• STORED DATA:
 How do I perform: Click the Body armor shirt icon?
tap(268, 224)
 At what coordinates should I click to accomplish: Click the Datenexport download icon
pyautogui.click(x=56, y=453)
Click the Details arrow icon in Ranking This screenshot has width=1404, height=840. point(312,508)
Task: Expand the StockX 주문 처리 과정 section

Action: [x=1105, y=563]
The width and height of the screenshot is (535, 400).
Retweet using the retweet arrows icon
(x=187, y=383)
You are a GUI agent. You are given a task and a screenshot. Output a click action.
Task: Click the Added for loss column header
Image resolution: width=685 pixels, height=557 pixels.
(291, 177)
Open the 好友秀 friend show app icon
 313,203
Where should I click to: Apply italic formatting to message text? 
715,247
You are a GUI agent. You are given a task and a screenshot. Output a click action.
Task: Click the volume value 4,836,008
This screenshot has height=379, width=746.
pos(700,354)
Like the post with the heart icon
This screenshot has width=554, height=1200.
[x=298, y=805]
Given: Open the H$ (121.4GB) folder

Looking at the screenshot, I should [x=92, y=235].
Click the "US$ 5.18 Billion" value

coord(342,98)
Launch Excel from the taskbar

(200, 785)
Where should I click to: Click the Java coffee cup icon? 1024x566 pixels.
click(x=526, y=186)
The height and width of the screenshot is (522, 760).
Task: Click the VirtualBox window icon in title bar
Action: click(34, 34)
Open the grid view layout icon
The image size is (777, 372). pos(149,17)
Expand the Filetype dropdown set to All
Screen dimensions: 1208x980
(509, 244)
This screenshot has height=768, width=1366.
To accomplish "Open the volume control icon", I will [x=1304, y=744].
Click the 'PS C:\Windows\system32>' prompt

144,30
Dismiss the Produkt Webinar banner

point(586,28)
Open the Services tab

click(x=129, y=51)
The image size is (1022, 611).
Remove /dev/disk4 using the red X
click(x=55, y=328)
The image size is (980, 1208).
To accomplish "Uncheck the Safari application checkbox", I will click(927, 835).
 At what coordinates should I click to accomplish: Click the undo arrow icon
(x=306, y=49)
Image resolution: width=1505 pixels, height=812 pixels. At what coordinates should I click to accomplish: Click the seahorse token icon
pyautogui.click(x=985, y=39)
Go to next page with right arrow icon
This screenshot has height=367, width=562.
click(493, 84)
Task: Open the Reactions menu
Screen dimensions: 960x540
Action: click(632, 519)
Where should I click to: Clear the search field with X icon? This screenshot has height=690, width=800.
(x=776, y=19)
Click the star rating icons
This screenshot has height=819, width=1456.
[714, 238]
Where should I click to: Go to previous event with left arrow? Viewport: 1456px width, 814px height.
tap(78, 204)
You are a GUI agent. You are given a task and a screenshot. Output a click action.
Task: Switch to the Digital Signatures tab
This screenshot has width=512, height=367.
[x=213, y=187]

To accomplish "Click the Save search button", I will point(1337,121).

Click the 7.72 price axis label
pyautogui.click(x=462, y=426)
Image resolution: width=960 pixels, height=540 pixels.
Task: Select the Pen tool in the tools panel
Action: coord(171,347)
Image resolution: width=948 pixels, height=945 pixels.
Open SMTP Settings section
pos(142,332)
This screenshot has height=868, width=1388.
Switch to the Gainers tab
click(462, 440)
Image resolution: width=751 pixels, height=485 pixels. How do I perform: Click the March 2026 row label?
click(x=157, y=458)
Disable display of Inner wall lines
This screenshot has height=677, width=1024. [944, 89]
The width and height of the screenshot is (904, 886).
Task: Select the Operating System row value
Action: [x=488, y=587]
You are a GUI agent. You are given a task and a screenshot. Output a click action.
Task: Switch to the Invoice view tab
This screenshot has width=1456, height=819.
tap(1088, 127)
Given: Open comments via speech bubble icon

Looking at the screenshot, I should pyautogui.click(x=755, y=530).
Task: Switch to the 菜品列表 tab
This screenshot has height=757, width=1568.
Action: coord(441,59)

• YOUR ASSIGNMENT: For each line above that includes "volume", copy the line.

• REPLY TO THE EXERCISE:
Task: Click the volume value 4,836,008
To accomplish "Open the volume control icon", I will [x=1304, y=744].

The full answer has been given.